The scenario I’m going to test with is the following. I’m going to create a DSC configuration document that installs a Windows Feature and then sets a registry value. Neither of these tasks are impossible to do with Group Policy today. You could use a startup script to run the Add-WindowsFeature cmdlet against your Windows servers and of course, GP does registry values in its sleep. The point here is that you can leverage the DSC declarative language, delivery mechanisms and reporting to provide additional features to Group Policy that you can’t easily get out of the box. And, given that DSC is infinitely extensible by creating custom resources, it means that this method provides a way to add to GP’s configuration capabilities easily by leveraging DSC.

The following is the configuration document we’re going to use for this scenario:
[codebox lang=”ps”]
Configuration GPDemo
{
Node ‘localhost’
{
WindowsFeature RSAT-AD
{
Ensure = ‘Present’
Name = ‘RSAT-AD-PowerShell’
}
Registry RegVal
{
Ensure = ‘Present’
Key = “HKEY_LOCAL_MACHINE\SOFTWARE\MYCOMPANY”
ValueName = “ADPosh”
ValueData = “Installed”
}
}
}

GPDemo
[/codebox]
Note that the node statement in this document refers to ‘localhost’. This is important, because once we execute this configuration document, it’s going to create a MOF file that references localhost, and will allow any node that runs this configuration to apply it to itself. So when I run this script, a file called localhost.mof is created. This is the file that needs to be accessible to my computer processing GP. I could copy this file to all the servers where I want to use it, or I could put it on a UNC share, accessible to my computers. In either case, once the file is accessible, the next step is to create a one-line PowerShell Startup Script in my target GPO that looks like this:
[codebox lang=”ps”]
Start-DscConfiguration -Path c:\windows\temp\gpdemo
[/codebox]

And then reference that script in the GPO, as follows:

Adding a DSC script to a GPO

Adding a DSC script to a GPO

 

 

 

 

 

 

 

 

Once the system restarts, the GP-based startup script is executed, the DSC configuration is performed and the server has a new Windows Feature and a registry value!

Now of course, there are other ways you could execute this PowerShell Start-DSCConfiguration command. You could create a Scheduled Task in GP Preferences to run it. You could even use a logon script, assuming what you are doing in the DSC document is capable of successfully running as the logged on user. This, in fact, is an example of how you could use DSC to deliver per-user configurations, even though its not really optimized for that.

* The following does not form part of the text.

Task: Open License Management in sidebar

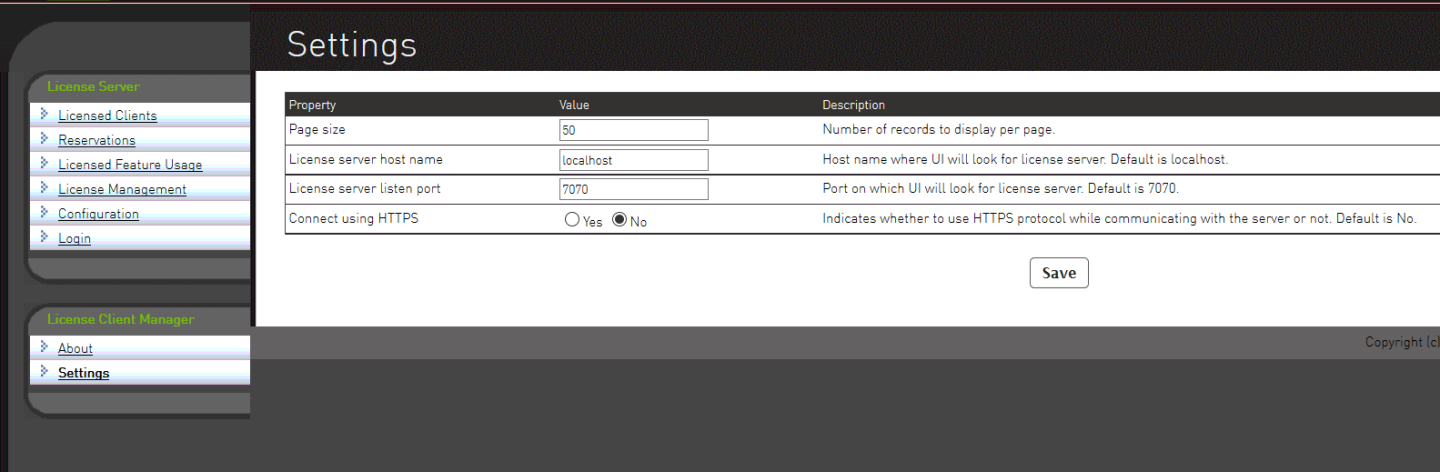Action: (x=122, y=190)
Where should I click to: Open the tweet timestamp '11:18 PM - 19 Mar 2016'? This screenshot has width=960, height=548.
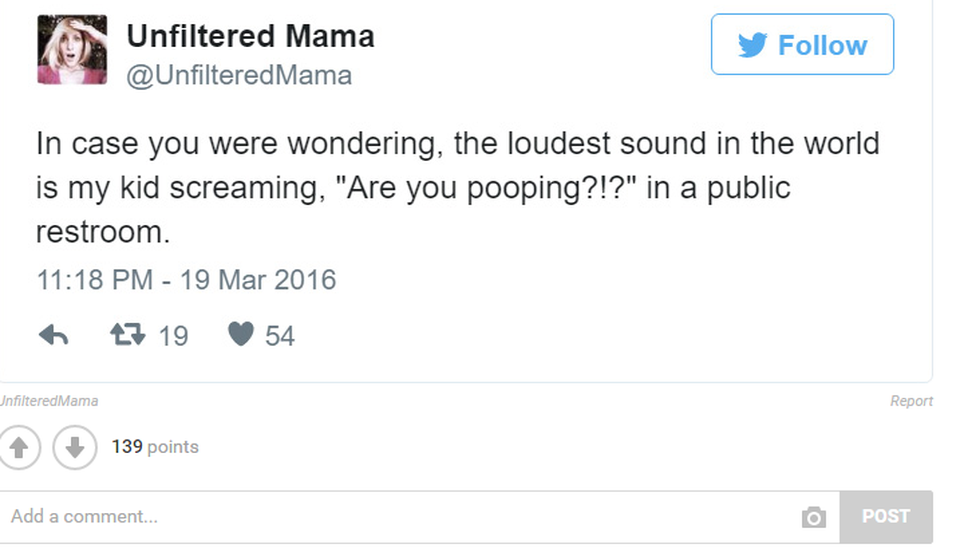186,280
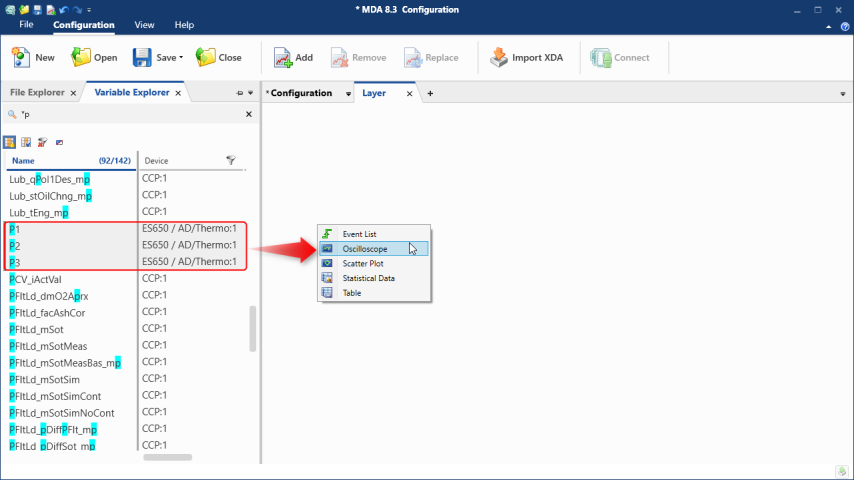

And of course, once the DSC configuration is deployed, you can use all the normal DSC tools to check on the configuration’s status on the target nodes, including the Test-DSCConfiguration and Get-DSCConfiguration cmdlets.

The Caveats

So, there are of course, a couple of caveats with this approach. The first is that, this mechanism doesn’t do anything to change the default behavior in DSC. Namely, you can still only have one configuration document apply to a given system at a time. That means that if you were to deploy multiple configuration documents to a given server or workstation using multiple GPO startup scripts, it’s only the last one that will be considered THE configuration, for the purposes of reporting. In addition, deploying DSC configurations this way could be considered sort of redundant to the whole purpose of DSC, since natively DSC already has Pull and Push mechanisms that can be used to deploy these configurations. That said, if you don’t want to stand up a full deployment of DSC, but are looking to leverage some of it’s configuration management features in GP, this approach is workable and can provide a quick and dirty way to get some pretty easy access to the wide range of DSC’s configuration capabilities.